Gusti returned to Slovakia from America before WWII. He used his earnings to buy forests and fields so he could farm. He died during the bombing when the war ended and the front crossed Slavkov. He emerged from the cellar and was killed by a grenade as he walked to the house.
The ‘Migrant Mother’ was identified in the 1970s and complained that she couldn’t ‘get a penny’ from the photo.

When Dorothea Lange took this picture of a migrant woman and her two young children in 1936, she was working for the federal government’s Resettlement Administration. She was documenting migrant farmworkers.
Her face creased by premature lines, the woman appeared much older than her years; the photograph became one of the Great Depression’s indelible images.
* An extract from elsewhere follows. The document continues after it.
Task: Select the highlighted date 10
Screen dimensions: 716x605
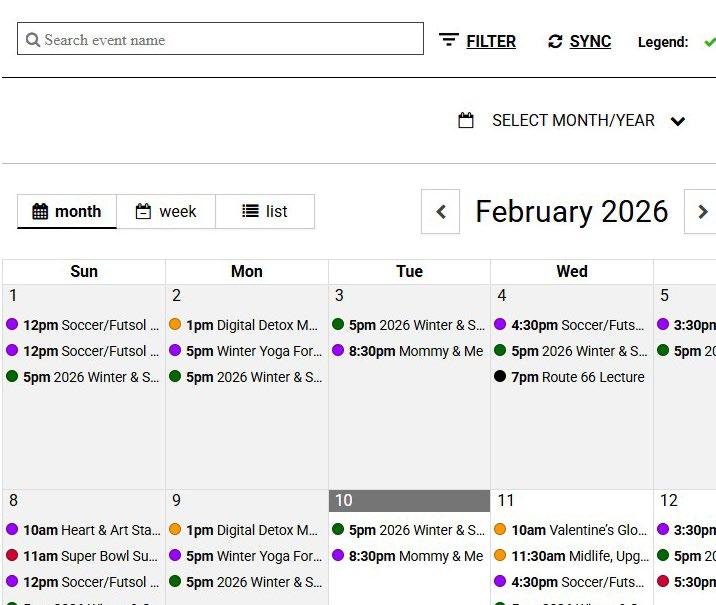Action: 343,500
For decades, the identity of the “migrant mother” remained unknown until the woman herself wrote a letter to The Modesto Bee in 1978. Florence Owens Thompson was her name. Thompson, a full-blooded Cherokee, had supported her six children by picking cotton after her husband died. By the time Lange photographed her, she had two more children with another man. After WWII, she married George Thompson, a hospital administrator, and settled in Modesto, California.
Thompson’s letter was featured in an Associated Press article titled “Woman Fighting Mad Over Famous Depression Photo.” Thompson complained in the story, “I’m sorry she took my picture. I’m not getting anything out of it. She didn’t even ask for my name. She stated that she would not sell the photographs. She promised to send me a copy. She was never able to.”
When Thompson, 79, was diagnosed with cancer in 1983, her son Troy Owens told her story to the San Jose Mercury News. When the public became aware of her plight, donations totaling $35,000 poured in to assist her with medical expenses.